Our problem is that we do marine biology and most specimens come with a layer of salt water or, if dissected, then a film of body fluid. What happens to the surface layer - I know from cryo that after sublimation we are left with a driedsalt layer which can be unhelpful! Sometimes I have been known to rinse specimens in fresh water - that helps!
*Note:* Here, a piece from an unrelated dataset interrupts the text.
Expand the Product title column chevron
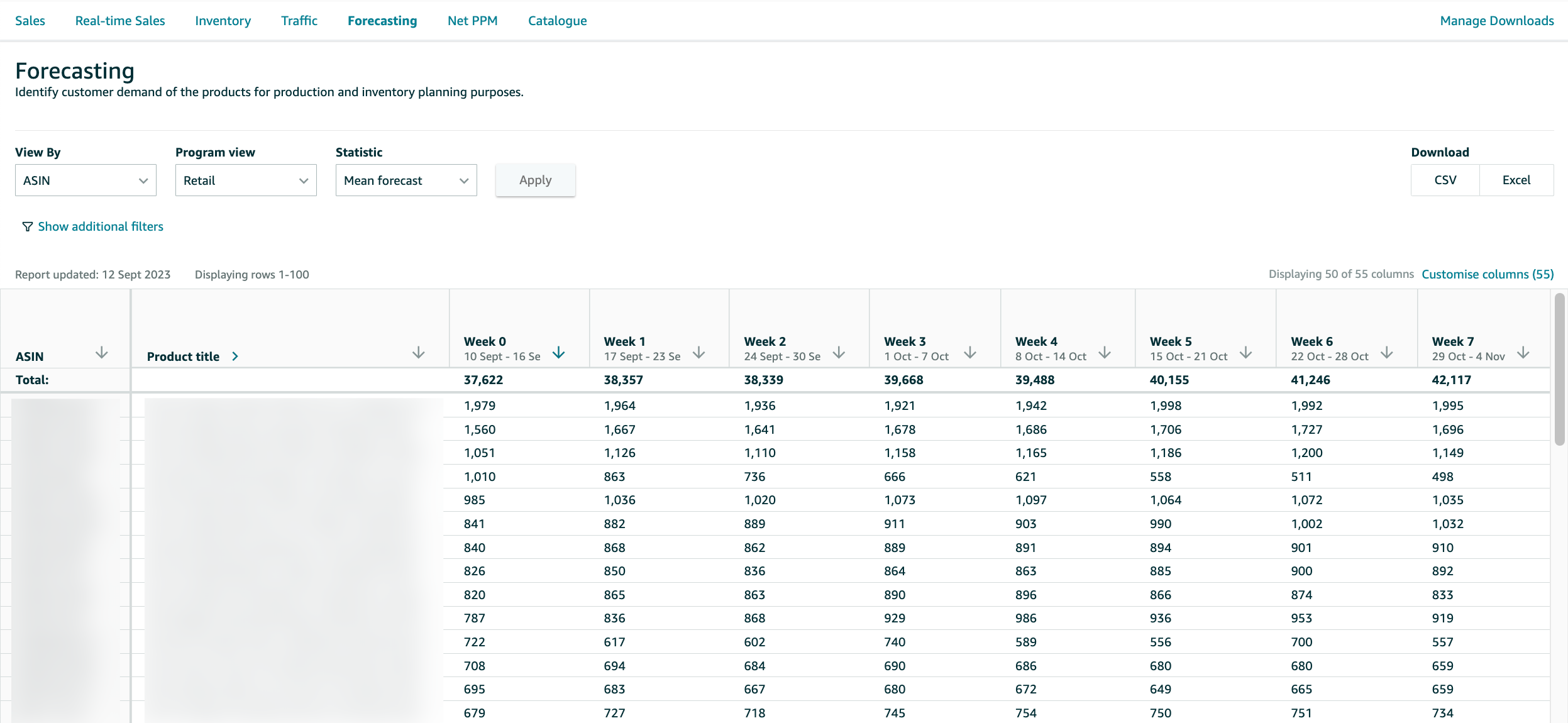The height and width of the screenshot is (723, 1568). (x=235, y=356)
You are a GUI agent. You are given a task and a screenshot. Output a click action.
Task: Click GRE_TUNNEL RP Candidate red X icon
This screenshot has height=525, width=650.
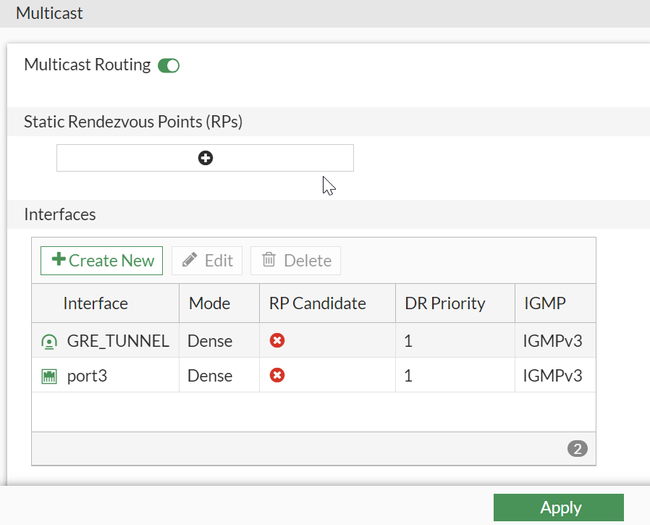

Any comments would be welcomed
Keith Ryan
e-mail: k.ryan@pml.ac.uk
Dear Keith,
I have not had experience with ESEM's, but I have used an environ-
mental chamber on the high-voltage TEM. I don't know what is commercially
available, but I can tell you a few relevant details about our system.
Ours is a differentially-pumped chamber, which has a reservoir of water (or, potentially, other liquids) and four apertures. The inner two separate the inner chamber from the differential pumping region, and the outer two separate that region from the high vacuum of the column. Water vapor flows through the inner pair of apertures and is pumped away, and the beam passes through all four apertures. The aperture size was selected to allow steady-state operation--water from the reservoir evaporates at the same rate as vapor flows out--and the pressure in the chamber is the vapor pressure of water at the operating temperature.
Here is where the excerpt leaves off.